- Born: Sarah Ann Kozer 16 December 1973 (age 52) Hunker, Pennsylvania, United States
- Occupation: Reality TV star

= Sarah Kozer =

American actress and model

Sarah Ann Kozer (born December 16, 1973) is a television personality best known for her appearance in the reality television series Joe Millionaire, finishing as the runner-up to Zora Andrich.

==Personal life==
Kozer was born and raised in the Pittsburgh suburb of Hunker, Pennsylvania. She graduated from George Mason University with a degree in philosophy and women's studies and attended Southwestern University School of Law, without completing her law degree. She is also a strict vegetarian, and she has said she would not eat meat for money. (She later proved this in her reality TV career.)

==Career==
She appeared in a cover-featured pictorial in the June 2003 issue of Playboy.
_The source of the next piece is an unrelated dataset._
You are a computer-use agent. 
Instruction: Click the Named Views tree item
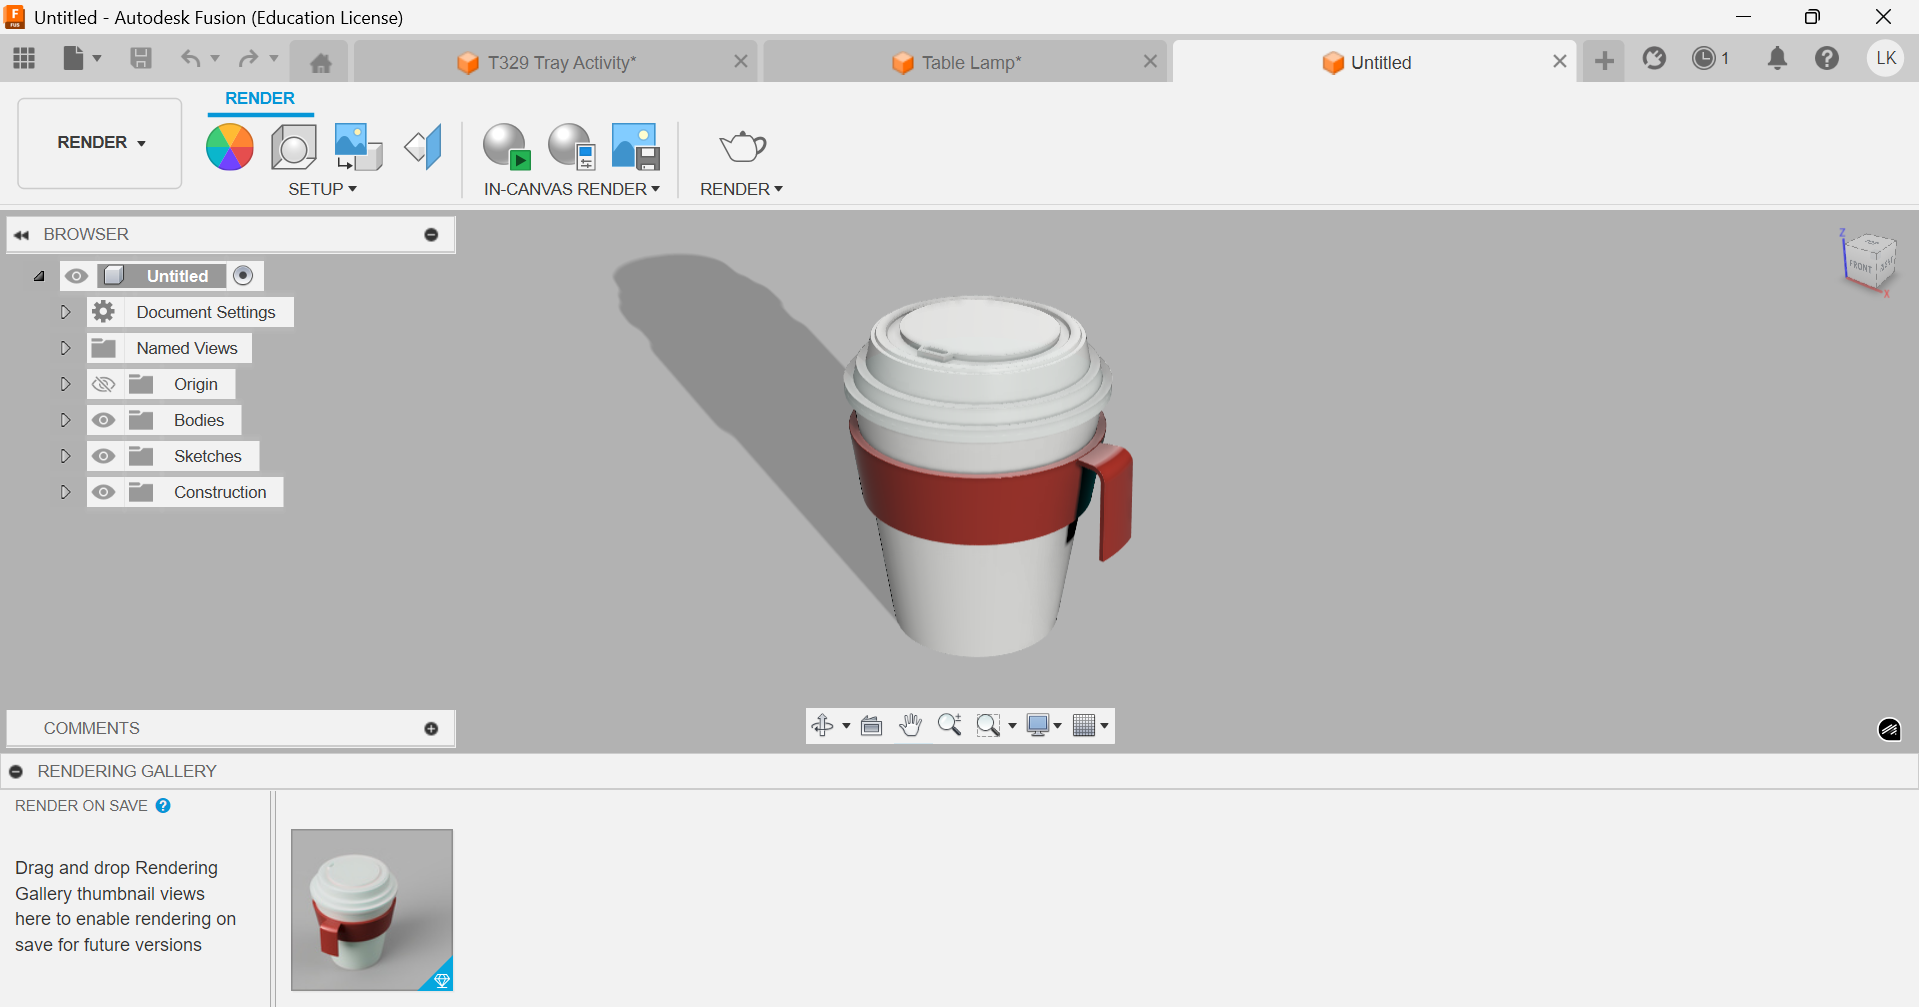187,348
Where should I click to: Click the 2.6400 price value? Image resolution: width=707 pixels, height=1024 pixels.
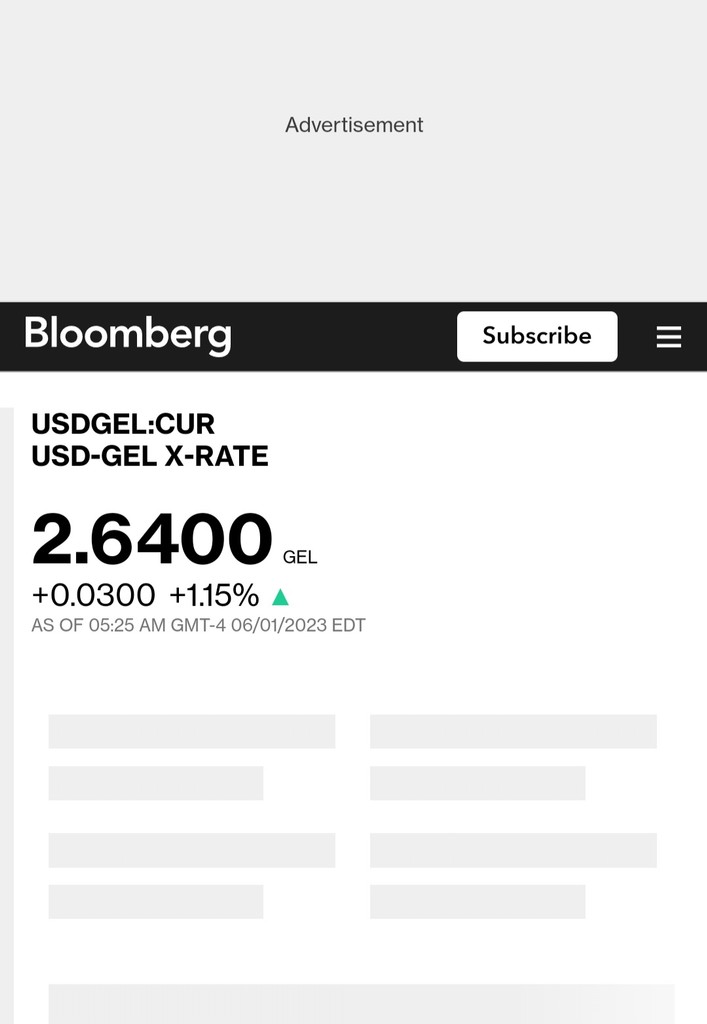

After a legal battle over unauthorized use of her name and likeness, Kozer applied for and was approved for a US trademark on her name (US TM #3026990). She's appeared in a number of fetish films under the name "Cindy Schubert".

In January 2004, Kozer was chosen to participate on the British reality show Back to Reality, which aired on Channel 5 in the United Kingdom. During her time in the house, she had a modest "showmance" with contestant James Hewitt. She was later evicted before the series finale. After being voted out, it became known she had finished work on her first novel and was also working on a cook book. She also had an uncredited role as a groupie in Almost Famous.